Leaving out all pictures, restate word for word the lines from the one with "Home (303, 213)" through the last line of the entries.
(Source information begins)
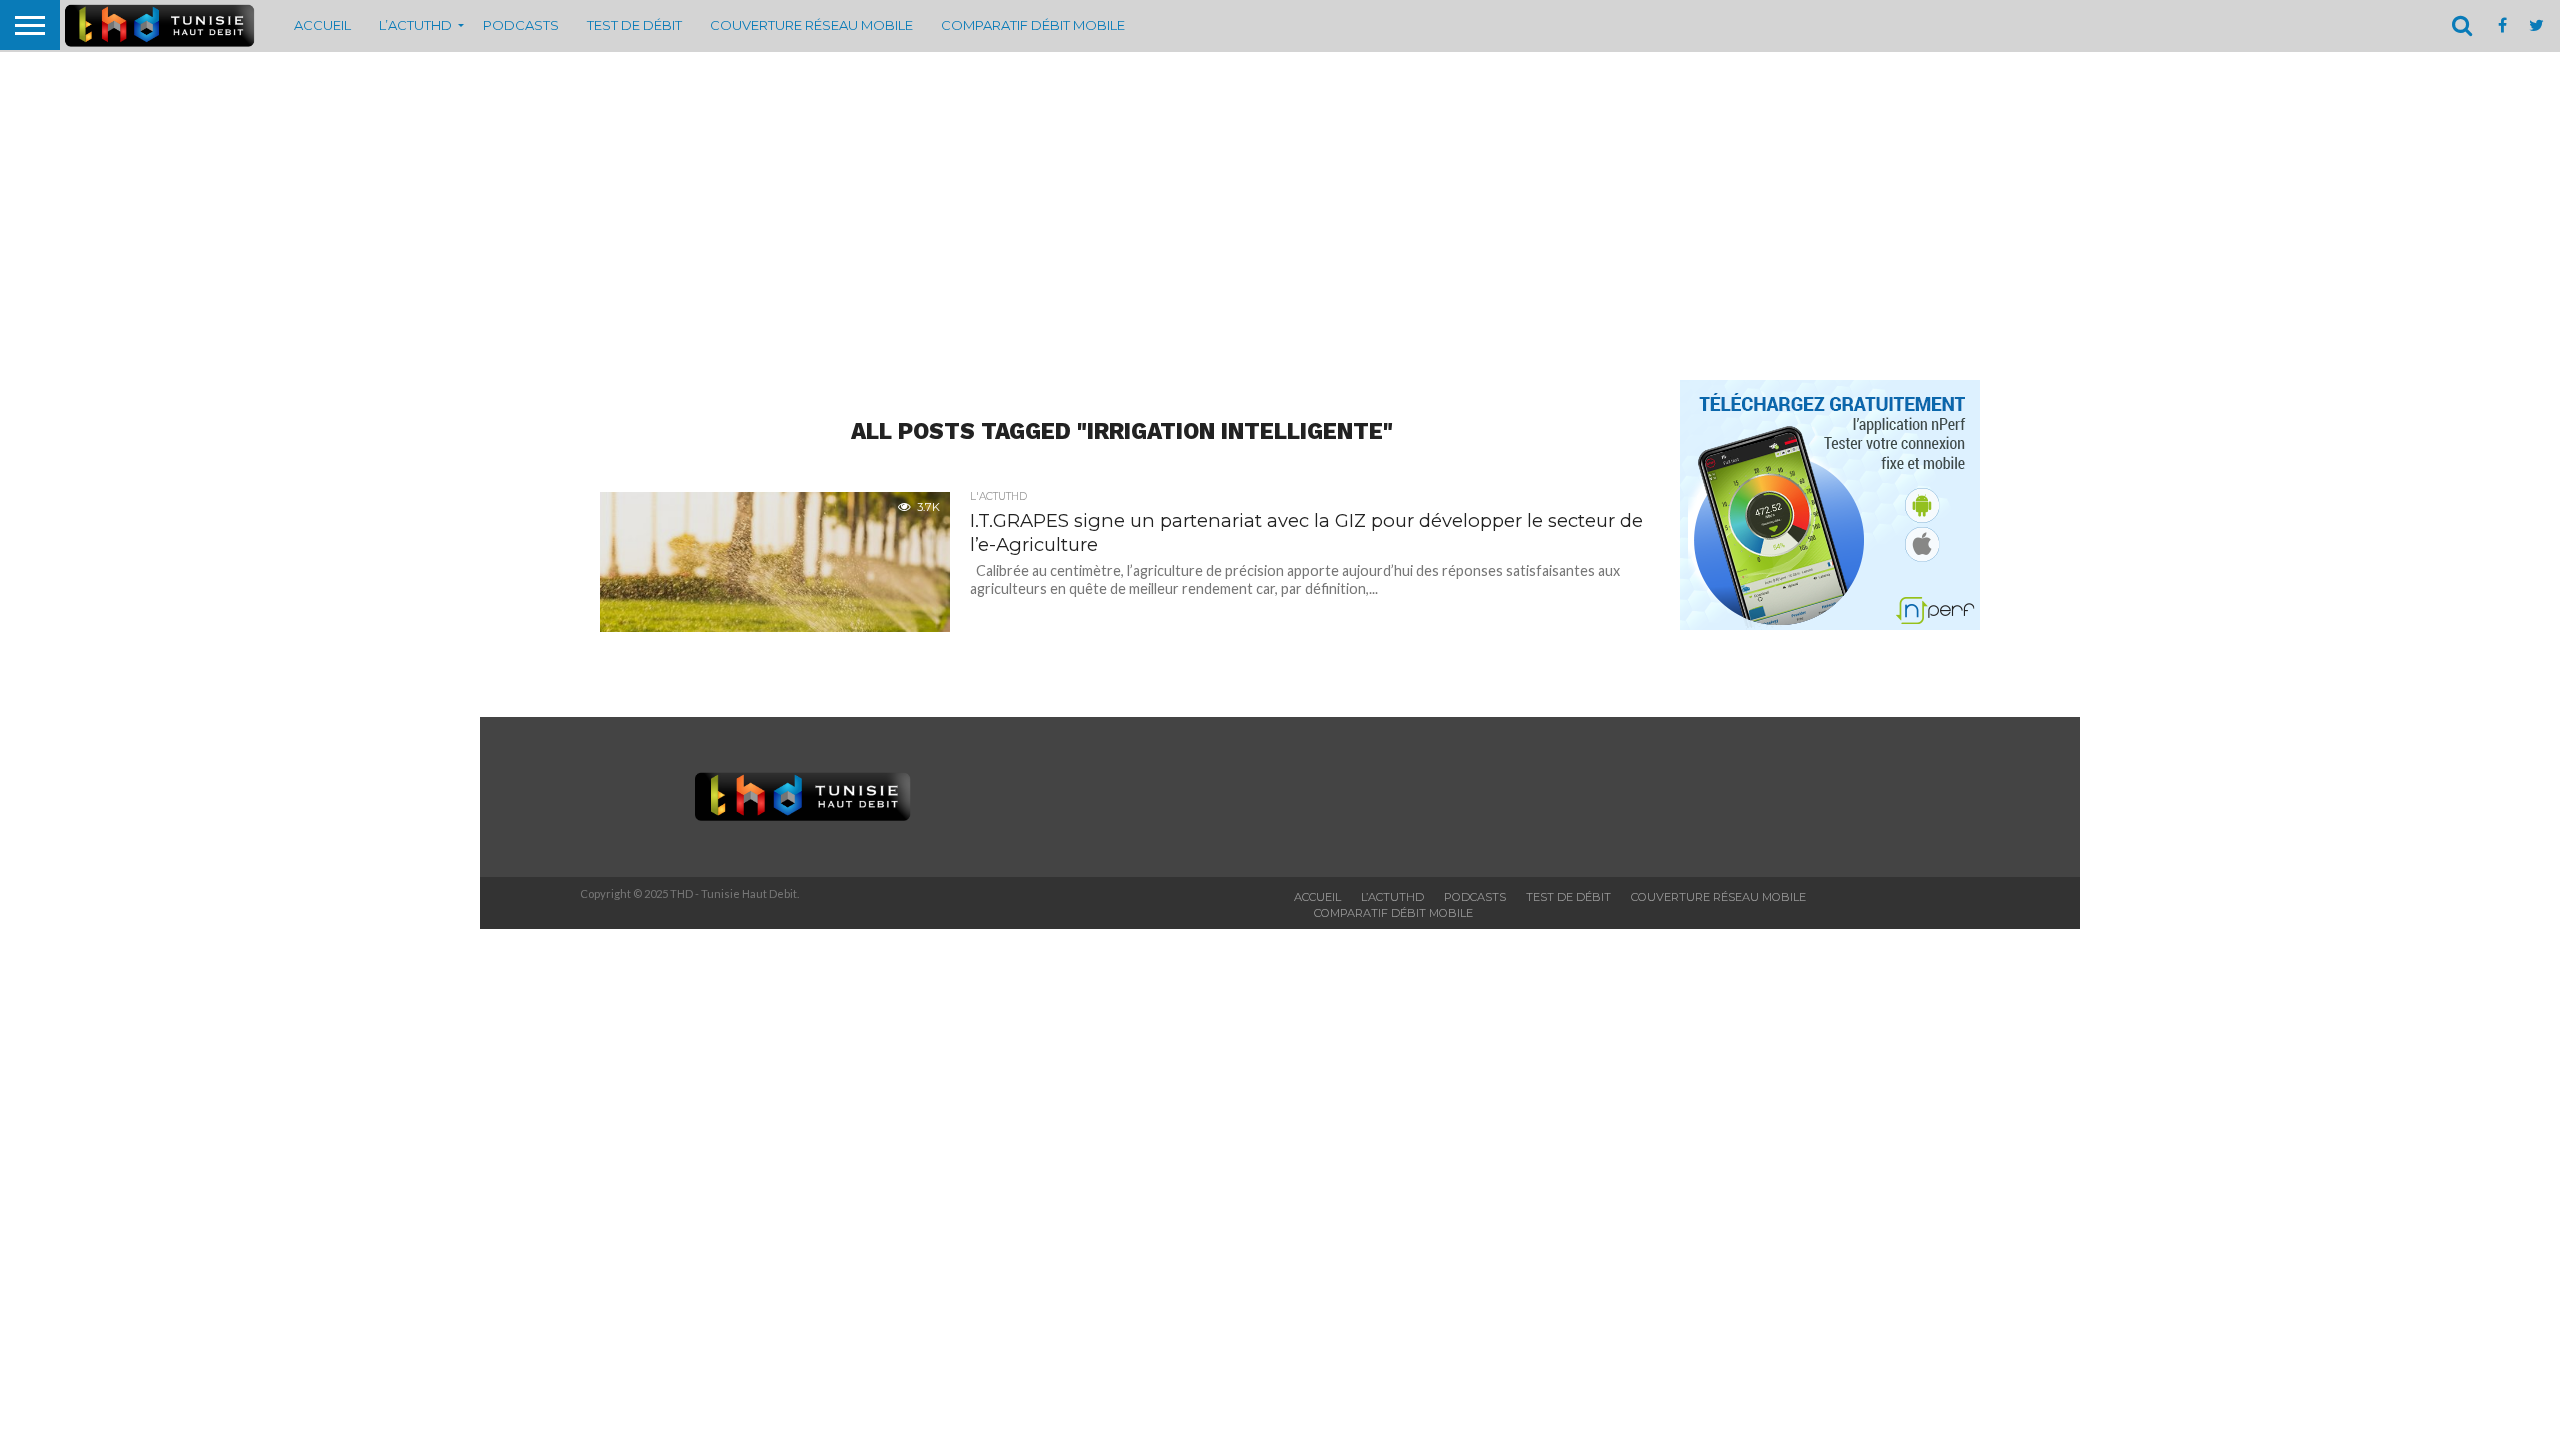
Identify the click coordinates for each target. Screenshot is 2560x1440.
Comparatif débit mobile (1033, 25)
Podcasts (521, 25)
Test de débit (634, 25)
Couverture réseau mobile (811, 25)
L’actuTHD (415, 25)
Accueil (322, 25)
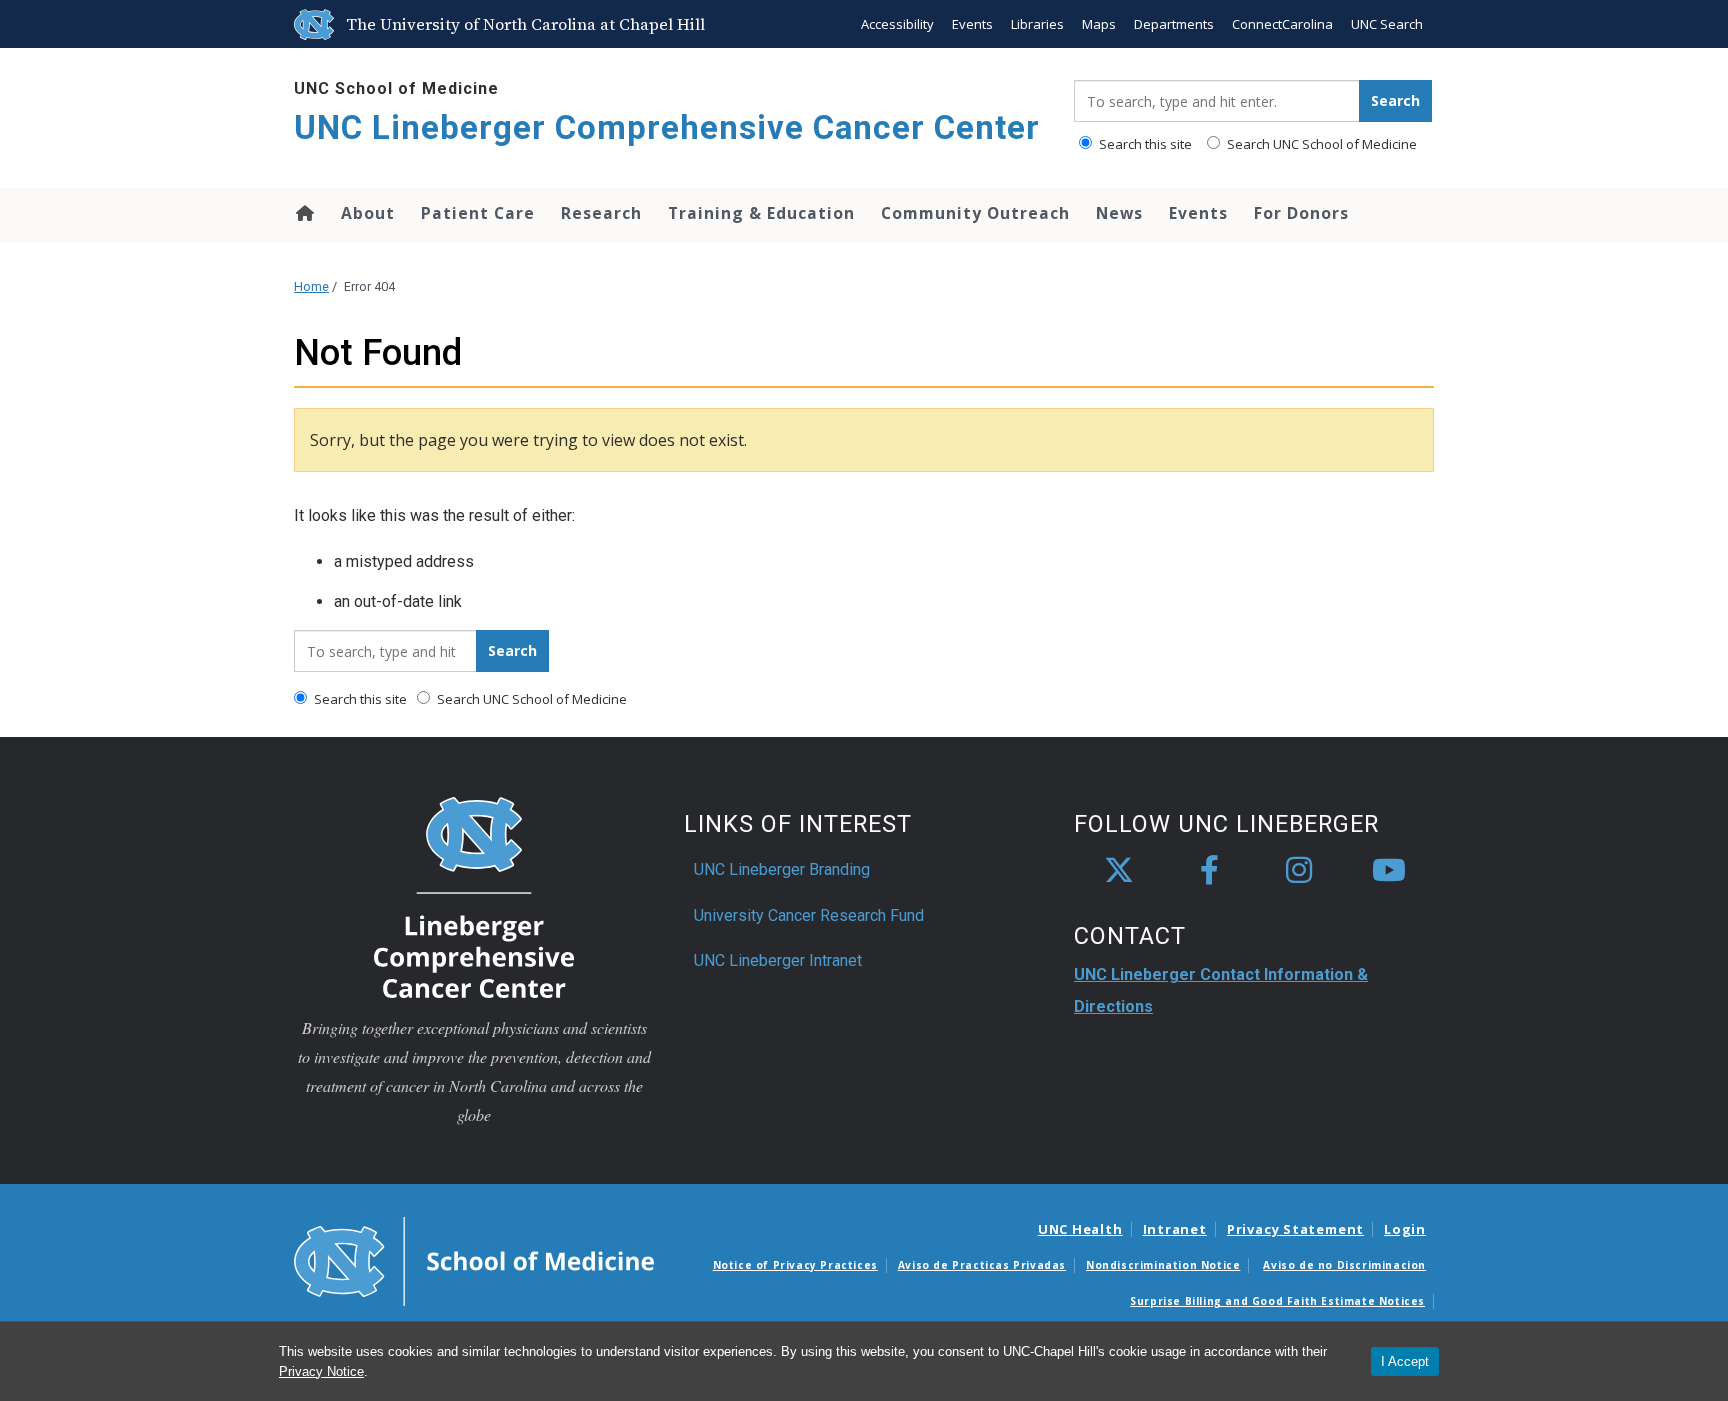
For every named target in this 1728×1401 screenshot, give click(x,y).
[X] (1119, 871)
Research (601, 213)
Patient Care (478, 213)
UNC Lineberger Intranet (778, 960)
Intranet (1175, 1229)
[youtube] (1389, 871)
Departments (1174, 24)
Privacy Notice (321, 1371)
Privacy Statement (1295, 1229)
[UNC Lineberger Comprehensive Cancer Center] (474, 896)
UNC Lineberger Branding (782, 869)
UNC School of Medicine (396, 88)
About (368, 213)
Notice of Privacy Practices (795, 1265)
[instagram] (1299, 871)
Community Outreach (975, 213)
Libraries (1037, 24)
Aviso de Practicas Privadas (982, 1265)
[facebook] (1209, 871)
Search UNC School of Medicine (1320, 144)
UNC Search (1387, 24)
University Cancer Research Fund (809, 915)
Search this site (1144, 144)
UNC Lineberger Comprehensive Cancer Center (667, 127)
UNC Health (1080, 1229)
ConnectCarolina (1282, 24)
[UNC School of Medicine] (474, 1260)
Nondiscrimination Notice (1163, 1265)
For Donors (1301, 213)
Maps (1099, 24)
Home (303, 213)
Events (972, 24)
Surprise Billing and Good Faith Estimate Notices (1277, 1301)
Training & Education (761, 213)
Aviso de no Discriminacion (1344, 1265)
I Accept (1405, 1361)
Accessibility (897, 24)
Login (1405, 1229)
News (1119, 213)
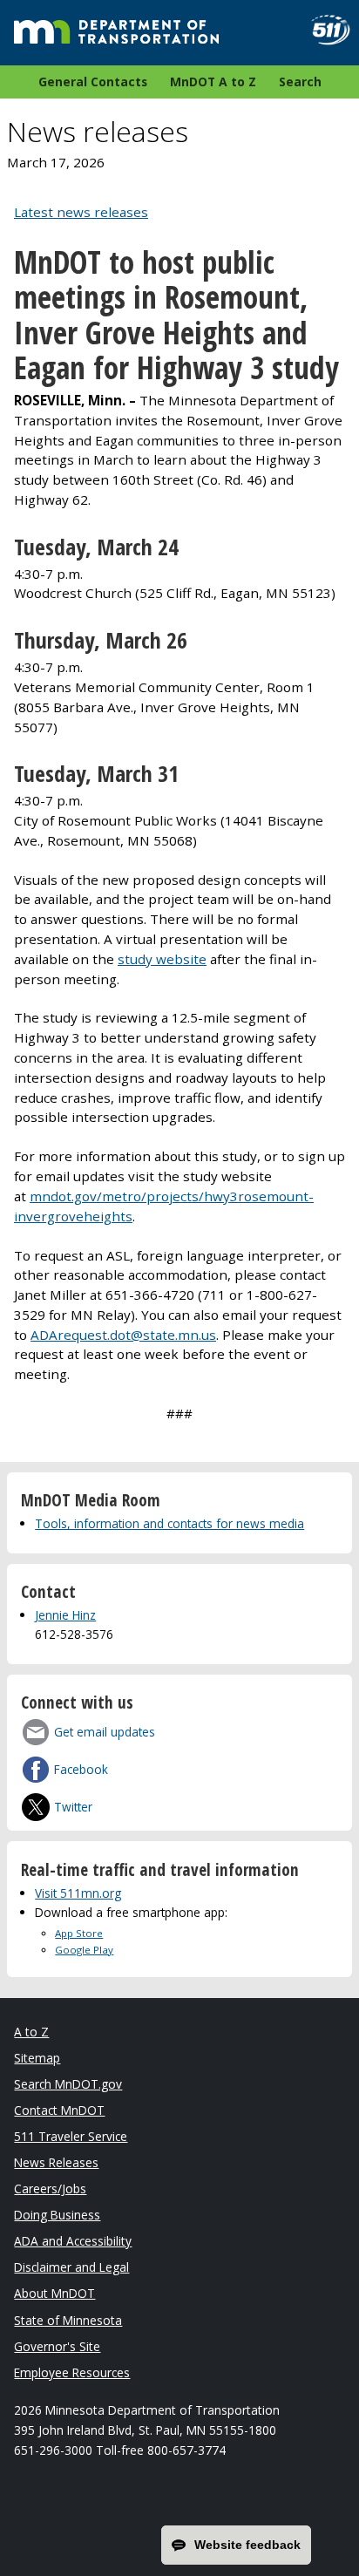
(Source information ends)
* [Output for this task]:
Home (303, 213)
Events (972, 24)
Surprise Billing and Good Faith Estimate Notices (1277, 1301)
Training & Education (761, 213)
Aviso de no Discriminacion (1344, 1265)
I Accept (1405, 1361)
Accessibility (897, 24)
Login (1405, 1229)
News (1119, 213)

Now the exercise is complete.